Google's Orkut Multiple Vulnerabilities

Microsoft FTP Client Multiple Bufferoverflow Vulnerability

#####################################################################

XDisclose Advisory      : XD100096
Vulnerability Discovered: November 20th 2007
Advisory Released	:
Credit                  : Rajesh Sethumadhavan

Class	                : Buffer Overflow
                          Denial Of Service
Solution Status         : Unpatched
Vendor                  : Microsoft Corporation
Affected applications   : Microsoft FTP Client
Affected Platform 	: Windows 2000 server
			  Windows 2000 Professional
			  Windows XP
			  (Other Versions may be also effected)
			  
Securityreason ID	: 3398

#####################################################################


Overview:
Bufferoverflow vulnerability is discovered in microsoft ftp client.
Attackers can crash the ftp client of the victim user by tricking the
user.


Description:
A remote attacker can craft packet with payload in the "mget", "ls",
"dir", "username" and "password" commands as demonstrated below. When
victim execute POC or specially crafted packets, ftp client will crash
possible arbitrary code execution in contest of logged in user. This 
vulnerability is hard to exploit since it requires social engineering
and shellcode has to be injected as argument in vulnerable commands. 
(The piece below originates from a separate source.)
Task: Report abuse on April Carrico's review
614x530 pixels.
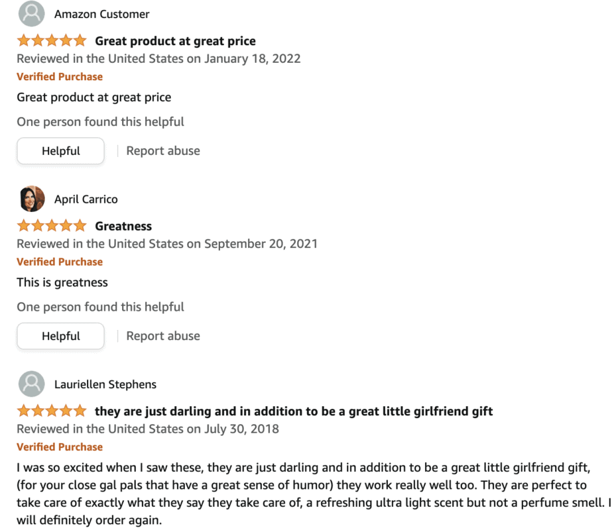Action: coord(163,336)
The vulnerability is caused due to an error in the Windows FTP client
in validating commands like "mget", "dir", "user", password and "ls"

Exploitation method:

Method 1:
-Send POC with payload to user.
-Social engineer victim to open it.

Method 2:
-Attacker creates a directory with long folder or filename with payload 
 in his FTP server (should be other than IIS server)
-Persuade victim to run the command "mget", "ls" or "dir"  on specially
 crafted folder using microsoft ftp client.
-FTP client will crash and payload will get executed


Proof Of Concept:
http://www.xdisclose.com/poc/mget.bat
http://www.xdisclose.com/poc/username.bat
http://www.xdisclose.com/poc/directory.bat
http://www.xdisclose.com/poc/list.bat

Note: Modify POC to connect to lab FTP Server
      (Now it will connect to ftp://xdisclose.com)

Demonstration:
Note: Demonstration leads to crashing of Microsoft FTP Client

Download POC and execute anyone of the batch file
http://www.xdisclose.com/poc/mget.bat
http://www.xdisclose.com/poc/username.bat
http://www.xdisclose.com/poc/directory.bat
http://www.xdisclose.com/poc/list.bat


Solution:
No Solution

Screenshot:
http://www.xdisclose.com/images/msftpbof.jpg


Impact:
Successful exploitation may allows execution of arbitrary code with
privilege of currently logged in user.

Impact of the vulnerability is system level.


Original Advisory:
http://www.xdisclose.com/advisory/XD100096.html

Credits:
Rajesh Sethumadhavan has been credited with the discovery of this
vulnerability


Disclaimer:
This entire document is strictly for educational, testing and
demonstrating purpose only. Modification use and/or publishing this
information is entirely on your own risk. The exploit code/Proof Of
Concept is to be used on test environment only. I am not liable for
any direct or indirect damages caused as a result of using the
information or demonstrations provided in any part of this advisory.